The Good:The best stanza:
"But memories are too fleeting
So short do they remain
Joys are lost at such a cost
My heart’s now filled with pain"
It is a good poem. The sort of yearning love poem that works well.
The Bad: For me this line is tough "Perhaps it would be easier" but only because short multi syllabic words are very hard to fit into poetic form without it feeling a little out of rhythm. On that stanza above, the rhythm was very nice. on this one...this line throws it off.
The Ugly:There aint no ugly here
Overall it holds up well. Maybe I am wrong but I think that one line, if changed could make the poem
I like this poem because it is sort of a personal introspective and the visuals are good here. I think it is more like today's contemporary poetry in that it doesnt go more toward conventions. I guess you could say that it is content based. Now I have some questions like, what made you decide this should be a poem? Why not an essay or some other form? I ask that because often I see this form of poetry used as an outlet of self expression but I guess I just wonder if there is that much to it and all these scenes etc. why make it poetry? I also wonder why it has so much critical appeal as opposed to some more conventional (and more famous) poems. Its good stuff though....I guess I need a poetry history lesson on how we went from Dickenson to the new stuff and what the new stuff actually IS. Or maybe it is that the new stuff was always there but I never paid attention to it.
So this is a perfect example of a poem that I like immensly but which I have serious questions about.
Well, I like this because of the feeling. There is some very good language in here as well. I like that this focuses on gratitude and spirituality. I could go for a little more visualization which might make some of it less vague but that isnt the end of the world. Nor is structure or verse, believe me. There are people buying stuff like this right now. Trouble is it pays a penny a word. Good luck!

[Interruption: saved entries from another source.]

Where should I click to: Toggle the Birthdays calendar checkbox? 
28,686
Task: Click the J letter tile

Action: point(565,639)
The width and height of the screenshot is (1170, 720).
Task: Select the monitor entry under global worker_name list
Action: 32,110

Not only does it have excellent imagery but it stays with a syllable count at the same time. Not an easy task. The structure looks funny at first but then it makes alot of sense and the third stanza matches with the first. I like that it sort of begins and it ends with dreams. This one is very good! I wouldnt change it
I want to say that there is a message which I like. I think maybe I get lost in this one a little bit because it seems a little off kilter. That may be because of syllabic differences which, in a rhyming poem make it feel off (so just change a few words to make it all match). Or maybe it is a non rhyming poem rhyming for no particular reason which means I am taking it as a rhyming poem. Yet when it doesnt really rhyme, it misses something. I think it has a good message and some flow to it though so, if it isnt too dear to you, you can make a few minor changes and it will sound awesome (to me anyway).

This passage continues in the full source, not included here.